Anyone unfortunate enough to have missed the Abstract Orchestra’s last visit to Liverpool ensured that they weren’t gonna be caught slipping this time around.
They are by far one of the most exciting orchestral collectives, and their return to 24 Kitchen Street was practically inevitable.
This time around they were paying homage to Madvillainy, the ground breaking classic album from supergroup Madvillain, which saw a collaboration between producer Madlib (Quasimoto) and M.F. DOOM.

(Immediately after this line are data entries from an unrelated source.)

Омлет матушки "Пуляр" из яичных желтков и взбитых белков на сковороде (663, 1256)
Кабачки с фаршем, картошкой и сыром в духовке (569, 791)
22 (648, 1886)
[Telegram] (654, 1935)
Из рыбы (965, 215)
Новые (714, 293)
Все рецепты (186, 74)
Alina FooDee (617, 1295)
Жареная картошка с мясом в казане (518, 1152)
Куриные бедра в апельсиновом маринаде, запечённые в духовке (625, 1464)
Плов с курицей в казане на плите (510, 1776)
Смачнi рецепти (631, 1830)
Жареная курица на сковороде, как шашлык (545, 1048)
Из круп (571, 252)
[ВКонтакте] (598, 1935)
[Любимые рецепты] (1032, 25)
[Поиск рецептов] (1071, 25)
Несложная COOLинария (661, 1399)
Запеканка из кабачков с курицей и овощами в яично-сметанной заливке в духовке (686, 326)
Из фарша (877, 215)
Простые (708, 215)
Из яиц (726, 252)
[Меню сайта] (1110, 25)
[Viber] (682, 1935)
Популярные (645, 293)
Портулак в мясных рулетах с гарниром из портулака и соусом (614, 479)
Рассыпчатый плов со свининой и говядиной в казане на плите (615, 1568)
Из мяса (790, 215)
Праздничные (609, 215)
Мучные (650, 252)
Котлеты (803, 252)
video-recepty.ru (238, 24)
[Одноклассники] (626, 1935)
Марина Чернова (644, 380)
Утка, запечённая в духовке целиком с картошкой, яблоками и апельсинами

The scene was set beautifully by DJ ‘Illson’ (No Fakin’) and a stellar opening support from the illusive Nelson, who performed in the middle of the crowd. His laid back underground vibe was the perfect way to prepare the audience for what was to come. With lyrics like ‘I don’t know where this is going, like a Coltrane solo,’ he gained appreciative nods from an audience which knew a thing or two about this thing we call hip hop.
With their conductor at heart of it all, the 24 Kitchen Street stage appeared to glow as the 16 piece Abstract Orchestra – which included a brass section, keys and incredibly tight percussion – brought the 2004 classic album to life and while these guys were certainly not here to mess around, the entire orchestra appeared to be enjoying themselves just as much as the watching crowd, with their MC getting involved in the banter between spitting bars.
The crowd were also given a treat when the conductor would chop in accapellas of MF Doom joints like Air and Vomitspit while the Leeds based Orchestra where in full flow.
As the show came to a close and the shout of “ALL CAPS” came from the audience – the Abstract Orchestra duly obliged to bring the end to a night that some say was even better than their last visit.
To call the evening a triumph would be an understatement. There was a feeling throughout that we were seeing something truly special, and being so close to Halloween made the Madvillainy all the more appropriate.